Though the sector is the engine of growth, it has suffered for decades from inefficiencies at Mombasa Port, which was until the SGR, the country’s most important infrastructure asset.

Industries have protested about the losses they incur daily at the port, which is the playground of cartels and corruption that cripple the Northern Corridor.
MOMBASA PORT
The Kenya Association of Manufacturers has urged the government to fix the port to save the industry from heavy import and export costs that prevent it from realising its potential — to increase its contribution to the economy from nine to 15 per cent and create jobs.

The prescriptions to solve problems at the port are well-documented but they are not sufficiently administered, or the dose may be too little to make a difference.

The government has now found a solution that creates an efficient link between the port and markets.

The centre bolt of this transformation is the SGR, which is networked with the inland container depot in Nairobi and the proposed dry port in Naivasha.

The expansion and modernisation of the inland container handling facility, which the President launched last Saturday, and the dry port, will expedite exports and imports.

CARGO TRANSPORT
The optimisation of the SGR transport chain is just beginning to unfold.

Imports no longer need to be cleared at the port.

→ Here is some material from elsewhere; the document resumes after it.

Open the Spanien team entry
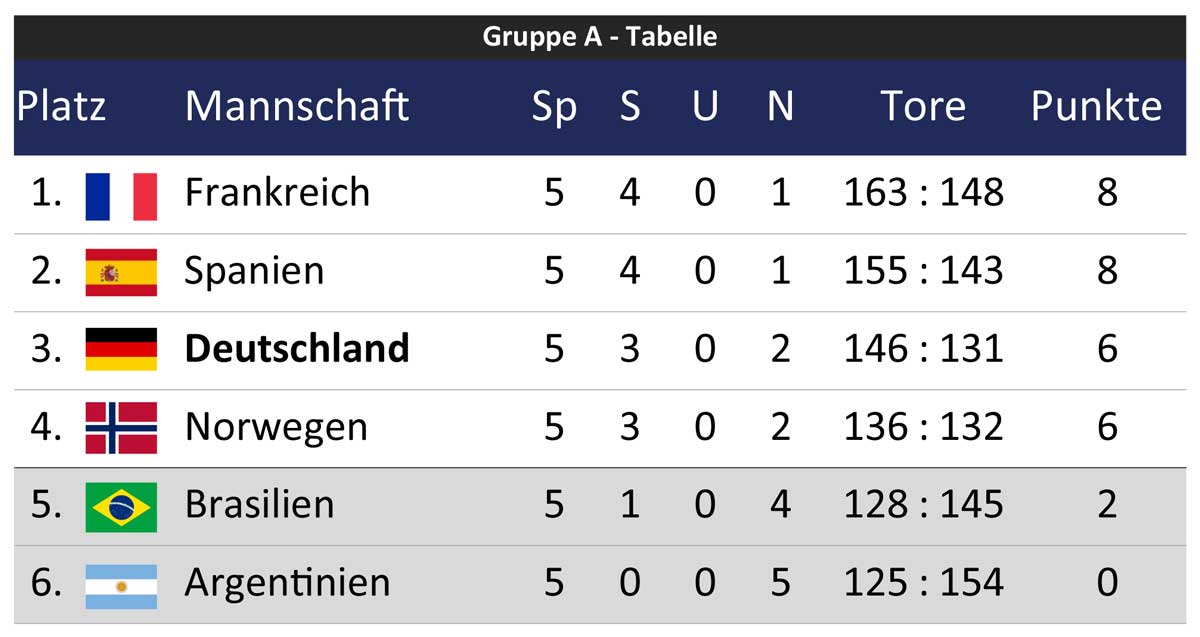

Containers will be offloaded from ships to the SGR and cleared at the ICD or dry port.

Exports cleared at the two inland facilities will be transported by train to the port and loaded on merchant ships.

Manufacturers will be the biggest beneficiaries as the cost of cargo transport and clearance comes down.

Benefits will also come from faster transfer of cargo through SGR freight trains that will handle 22 million tons a year.

Kenyans will benefit from the expanded business opportunities, jobs and technology upgrading stimulated by the new system.

FREIGHT SERVICES
The lords of the port sense serious loss of business and influence.

Taking away a huge chunk of cargo handling and customs clearance services from the port will reduce opportunities for rent-seeking and shift trucking business inland.

Just as Madaraka Express has significantly reduced buses on Mombasa-Nairobi highway, the freight service will cut the number of trucks plying the corridor and create opportunities for those serving the inland ports.

Of the investments that will define President Kenyatta’s legacy, the SGR stands out.

The investment has pulled out the crocodile that has stubbornly prevented Kenyans from drinking from the fountain of growth and crossing the river to prosperity.

Mr Warutere is a director of Mashariki Communications Ltd. [email protected]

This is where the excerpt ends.